España está partida en dos como el mismo cielo y la gente se intenta adaptar un poco a ciegas, como a ciegas se está haciendo esta desescalada con datos escasos, fragmentarios o inventados
La España de la Fase 1 no sabe qué hacer con las FFP2, que parecen un filtro de café, ni con la caña, ni con la propina, ni con los abrazos. Ahora el mundo está recién abierto y recién fregado, o sea resbaloso, incierto y perfumado de su propio miedo. Uno se puede reunir pero no se puede tocar, como amantes malditos. Se desean los jóvenes y parece un deseo de monjas y frailes, lleno de castigos y remordimientos futuros. Viene el camarero y uno se pregunta si el virus se pega menos a esos guantes de electricista o de sádico que a los dedos peludos y normales de los camareros. Las terrazas están cortadas por la mitad, como una cebolla cortada por un campanario, pero da igual porque la gente y las sillas se terminan juntando, como los animalillos, así con sus patas trotonas. Sí, no sabemos muy bien qué hacer.

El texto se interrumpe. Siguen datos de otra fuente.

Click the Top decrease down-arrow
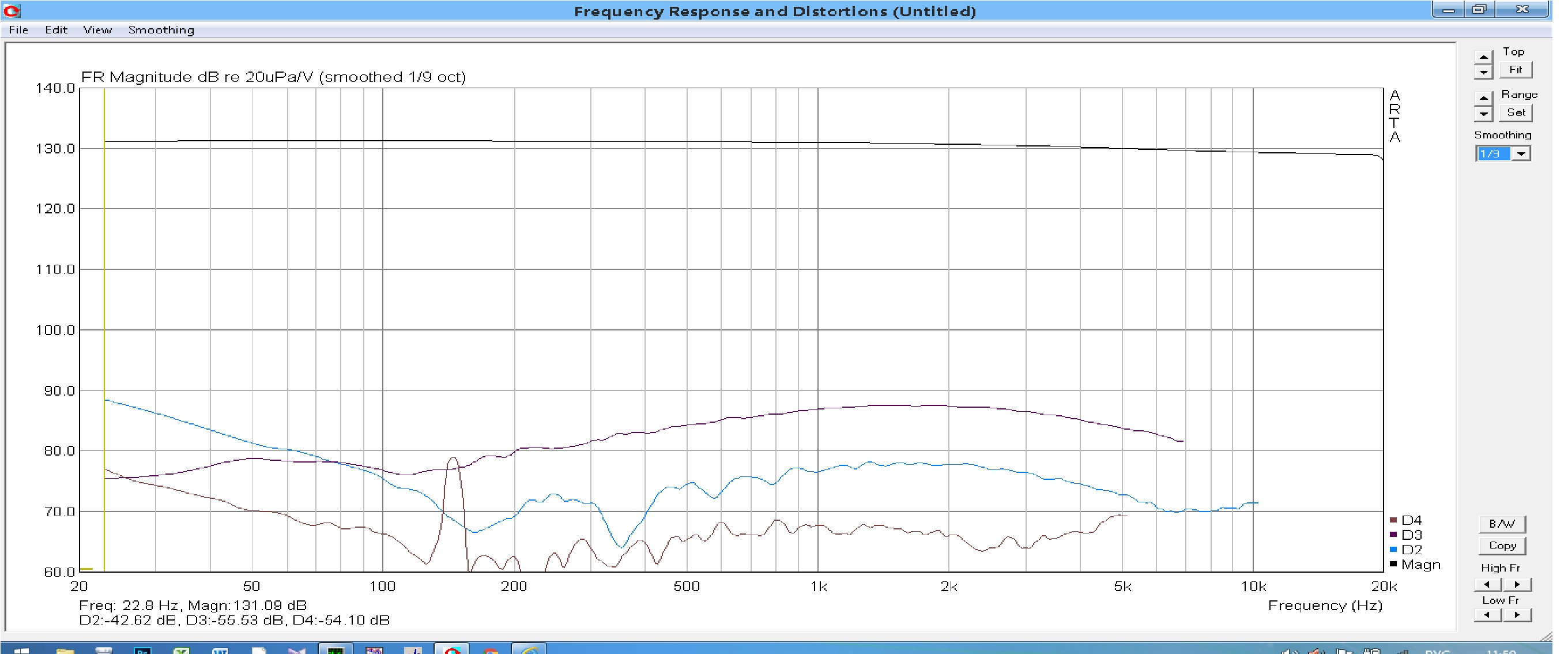This screenshot has height=654, width=1568. pyautogui.click(x=1483, y=73)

Lo mejor es ser uno de ésos que ya iban a rozarse con cantimplora y musculito apenas se les dio permiso, los que ya se tomaban vacaciones desde el primer día porque el virus era un cuento o era un bicho que sólo muerde a los pringados. Esos inmunes por sus cojones, como Bolsonaro y tal. Para ésos nunca hubo reglas, así que las distancias, los geles, los horarios y la papiroflexia de las mascarillas les traen sin cuidado. Para los demás, supongo que era casi mejor el encierro. Uno asumía los riesgos de la compra o del médico y era un rato como de guerra, de bombardeo o de Amazonia. Pero luego la casa era un refugio, casi un fuego paleolítico. Ahora, todo pretende ser normal sin serlo y el virus sólo parece que ha ganado en paciencia.
La mitad de España está en Fase 1 y yo, en la otra cara de la luna, todavía miro de lejos para aprender o para ver si el Gobierno ha abierto la calle sólo como un laberinto de ratones. En el fondo, no sé si hay tanta diferencia entre fases, salvo la económica. Sigue estando el que se pone la mascarilla de bonete y el que se la pone como amuleto, el que hace botellón y el que mide la distancia como un saltador de altura, el que ya se ve playero y el que sale sin dejar de mirar a todos los demás como si fueran gatos negros. Y es que va a ser más importante nuestro comportamiento que las normas extrañas o arbitrarias de esta cucaña del Gobierno.
No sabemos muy bien qué hacer, pero algo habrá que hacer. Es justo lo que piensa el Gobierno, que nos ha abierto la calle no como ciencia sino como impotencia. El comité de sabios yo creo que está en su sótano sólo jugando al póker y mirando la hora en muchos relojes como del Pentágono. Somos nosotros los que tendremos que ir aprendiendo a beber con escafandra, a ponernos guantes de rectoscopia para salir de cañas y a asumir el bicho como un atropello o un desamor. En media España hasta las librerías parecen quirófanos, pero las playas se irán vaciando de arena para dejar sitio a la carne, como siempre. Al final esto no va a depender de las fases ni del Gobierno. Mejor sigan teniendo cuidado, estén en la cara de la luna en la que estén.